■ Directive ■
Can you output the material below as a Markdown table with the columns Row and Line, one numbered row per line, skipping blank lines and leaving the pictures out?

■ Provided data ■
◆ ◆ ◆ ◆

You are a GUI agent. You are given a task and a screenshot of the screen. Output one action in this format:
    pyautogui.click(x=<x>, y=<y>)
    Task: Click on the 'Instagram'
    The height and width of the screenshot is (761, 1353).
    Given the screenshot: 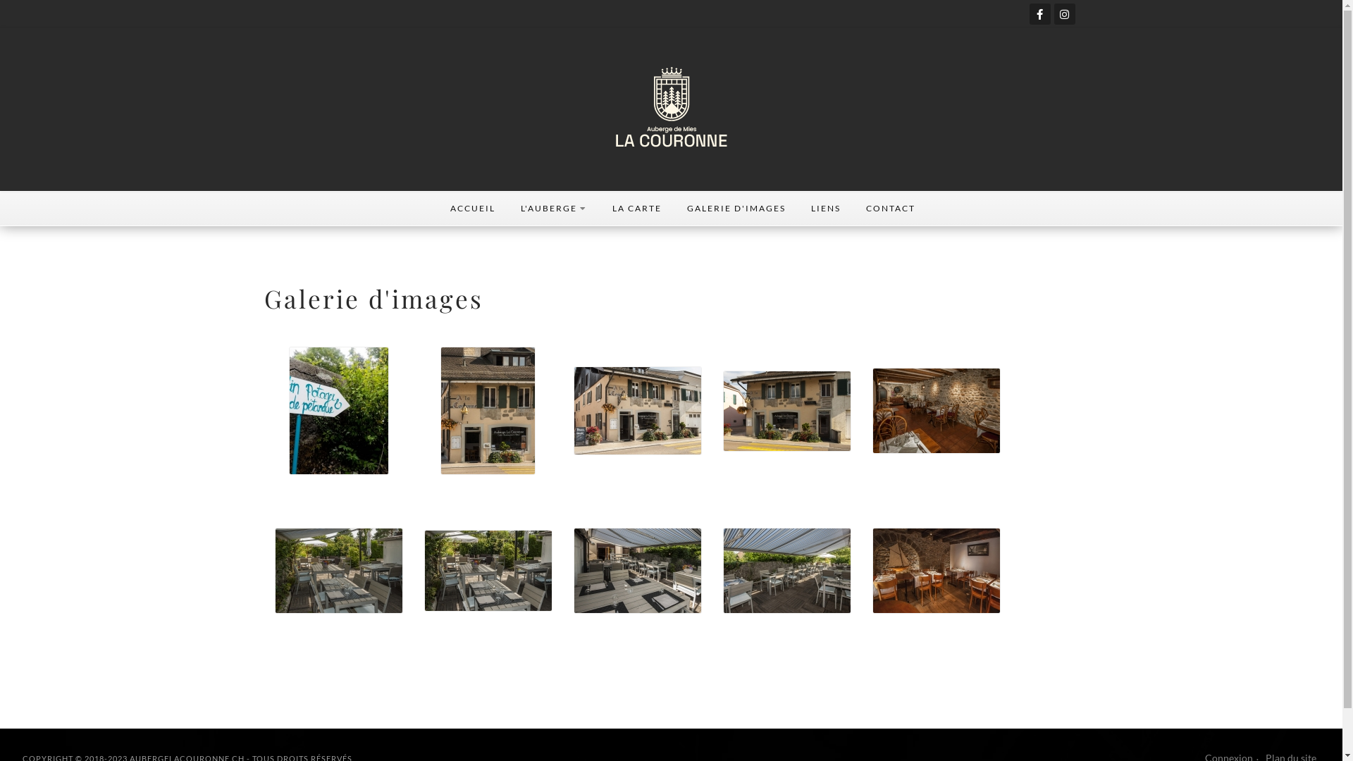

◆ ◆ ◆ ◆

■ Correct response ■
| Row | Line |
|---|---|
| 1 | You are a GUI agent. You are given a task and a screenshot of the screen. Output one action in this format: |
| 2 |     pyautogui.click(x=<x>, y=<y>) |
| 3 |     Task: Click on the 'Instagram' |
| 4 |     The height and width of the screenshot is (761, 1353). |
| 5 |     Given the screenshot:  |